Why does bad software happen to good people?
First up at LASCON was the keynote by Matt Tesauro from Praetorian (and OWASP Foundation board member), speaking on “Why does bad software happen to good people?” The problem in short is:
- Software is everywhere, in everything
- Software has problems
- Why do we have these problems, and why can’t we create a secure software] ecosystem?
The root causes boil down to:
- People trust software a lot nowadays
- Blame developers for problems
- Security of software is hidden
- Companies just CYA in their EULAs
- Lack of market reward for secure software
- First mover advantage, taking time on security often not done
- Regulation can’t keep up
So the trick is to address visibility of application security, and in a manner that can take root despite the market pressures against it. We have to break the “black box” cycle of trust and find ways to prevent problems rather than focusing on coping with the aftermath.
He made the point that the physical engineering disciplines figured out safety testing long ago, like the “slump test” for concrete. We don’t have the equivalent kind of standards and pervasive testability for software safety. How do we make software testable, inspectable, and transparent?

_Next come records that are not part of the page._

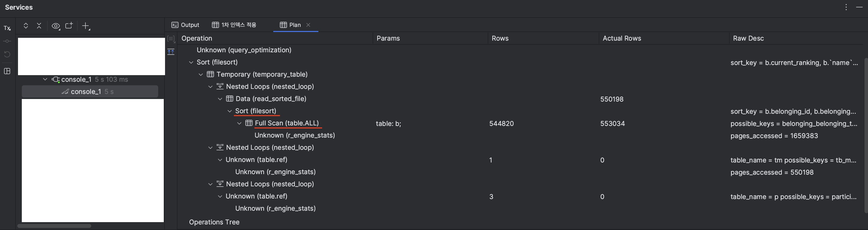Collapse the Temporary (temporary_table) node
Image resolution: width=868 pixels, height=230 pixels.
click(201, 75)
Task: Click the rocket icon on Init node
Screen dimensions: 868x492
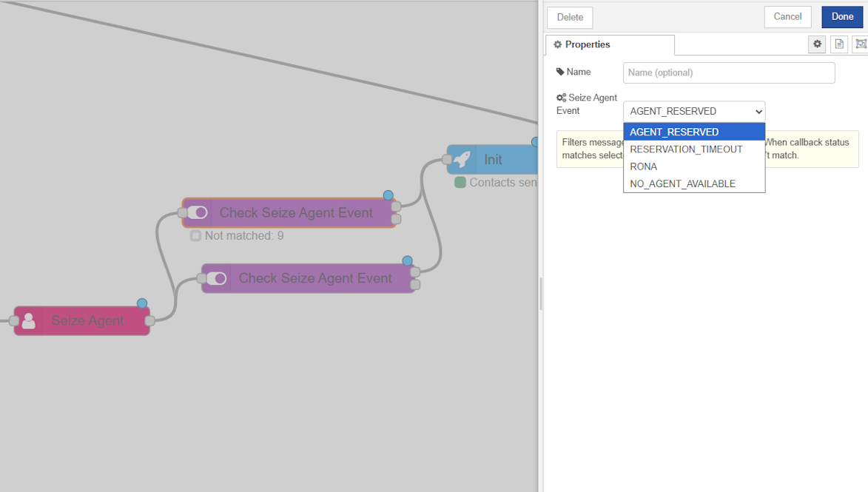Action: point(462,159)
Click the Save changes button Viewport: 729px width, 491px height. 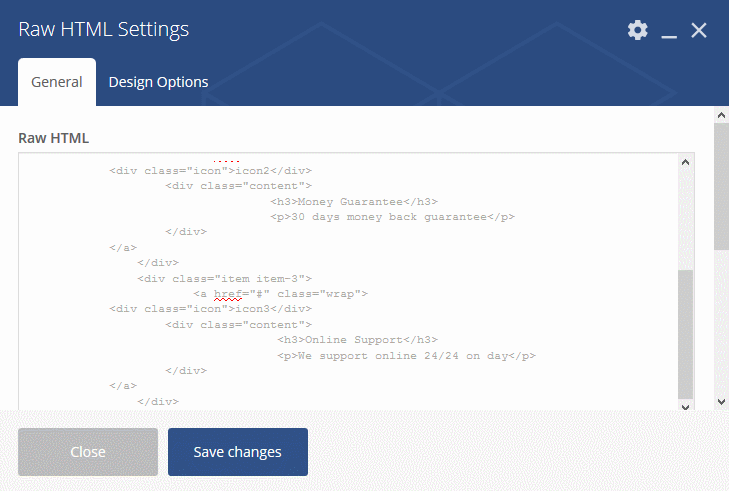(238, 452)
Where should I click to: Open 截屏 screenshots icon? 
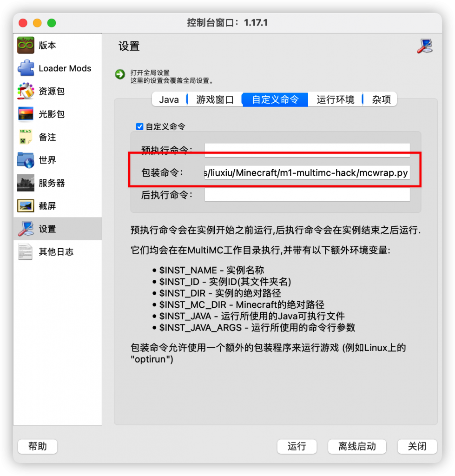click(x=26, y=206)
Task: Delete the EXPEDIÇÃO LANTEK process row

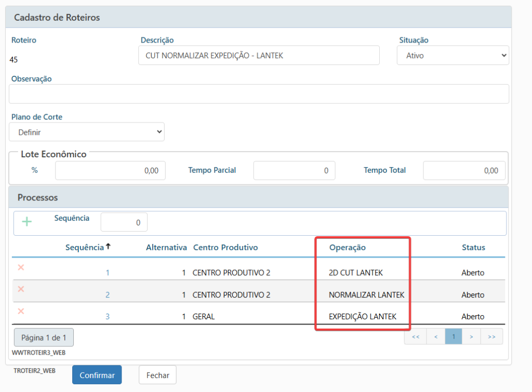Action: (x=21, y=311)

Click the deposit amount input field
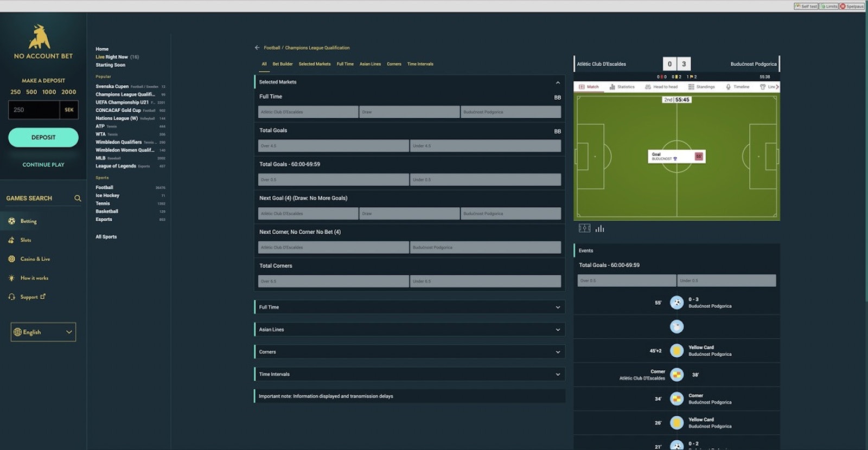(x=34, y=110)
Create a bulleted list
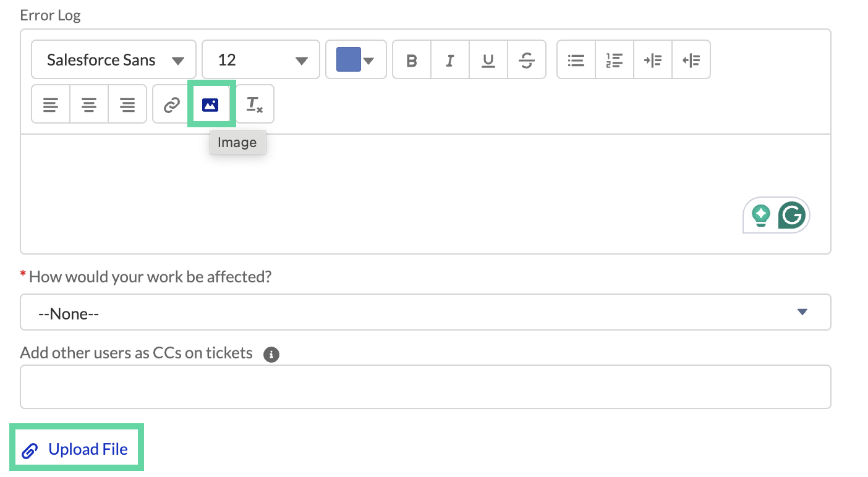Viewport: 868px width, 477px height. click(x=576, y=59)
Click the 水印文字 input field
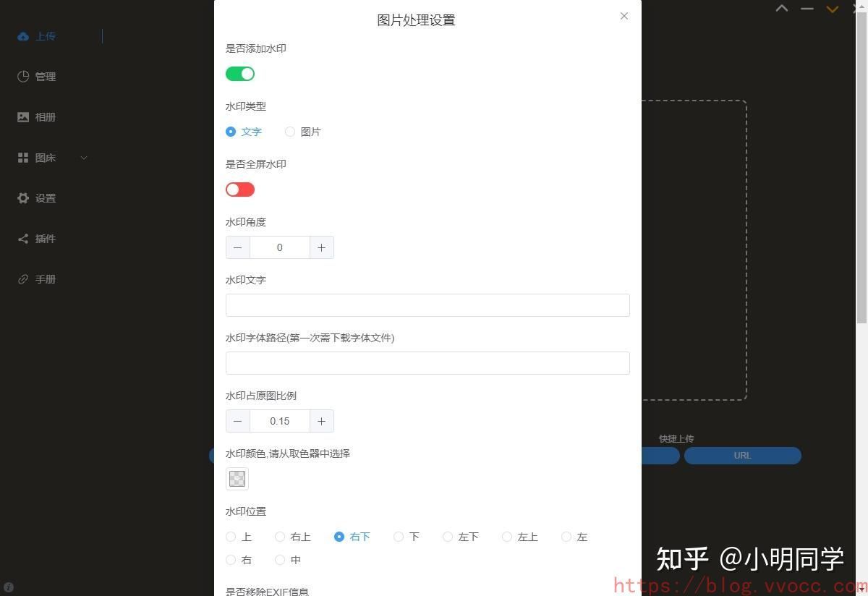Screen dimensions: 868x596 (427, 305)
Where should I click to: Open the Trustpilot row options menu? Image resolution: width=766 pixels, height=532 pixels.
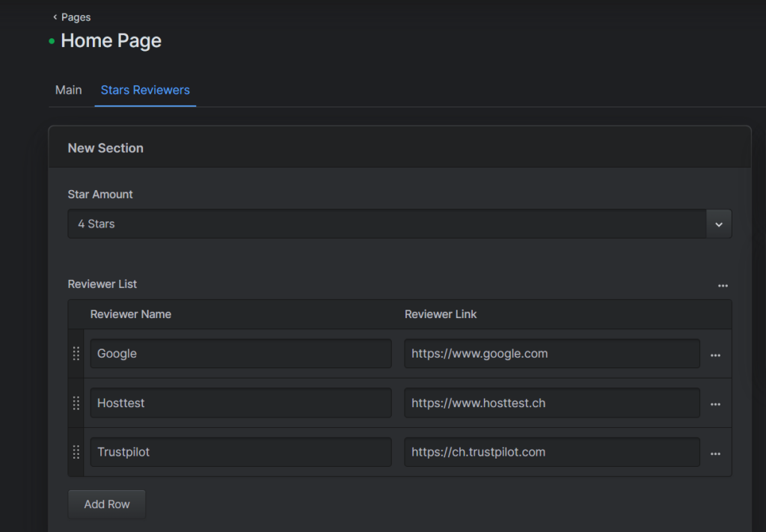715,453
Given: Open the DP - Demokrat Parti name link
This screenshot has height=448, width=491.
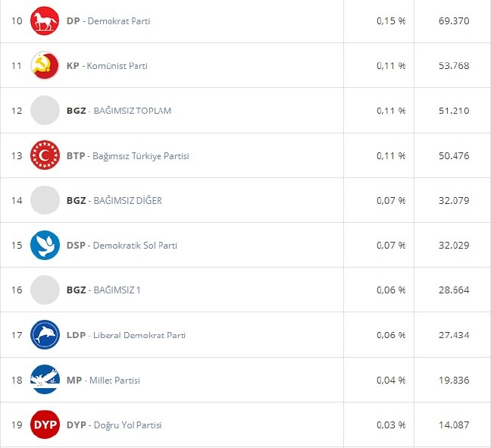Looking at the screenshot, I should [108, 21].
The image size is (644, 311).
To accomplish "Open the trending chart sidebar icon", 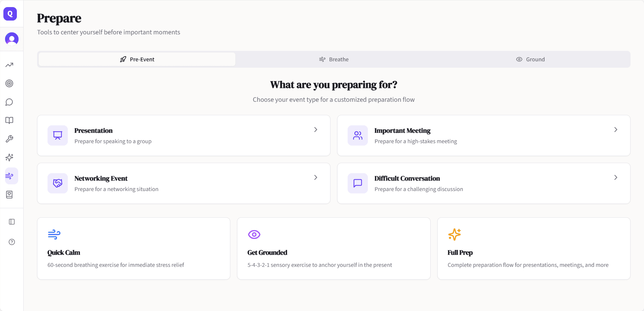I will 9,65.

- They got Craig Youngkins, a big python guy, to start Python Security.org, which has been successful as a developer-focused grass roots effort
- The Rugged Software Manifesto at ruggedsoftware.org is similar to the Agile Manifesto and it advocates resilient (including secure) software at the ideological level.
I really liked this talk and a number of things resonated with me. First of all, working for a test & measurement company that serves the “real engineering” disciplines, I often have noted that software engineering needs best practices taken from those disciplines. If it happens for jumbo jets then it can happen for your shitty business application. Don’t appeal to complexity as a reason software can’t be inspected.
Also, the Rugged Software Manifesto dovetails well with a lot of our internal discussion on reliability. And having “rugged” combine reliability, security, and other related concepts and make it appealing to grass roots developers is great. “Quality initiatives” suck. A “rugged manifesto” might just work. It’s how agile kicked “CMMI”‘s ass.
The points about how pervasive software are now are well taken, including the guy with the mechanical arms who died in a car crash – software fault? We’ll never know. As we get more and more information systems embedded with/in us we have the real possibility of a “Ghost In The Shell” kind of world, and software security isn’t just about your credit card going missing but about your very real physical safety.
He threw in some other interesting tidbits that I noted down to look up later, including the ToorCon “Real Men Carry Pink Pagers” presentation about hacking the Girl Tech IM-Me toy into a weaponized attack tool, and some open source animated movie called Sintel.
It was a great start to the conference, raised some good questions for thought and I got a lot out of it.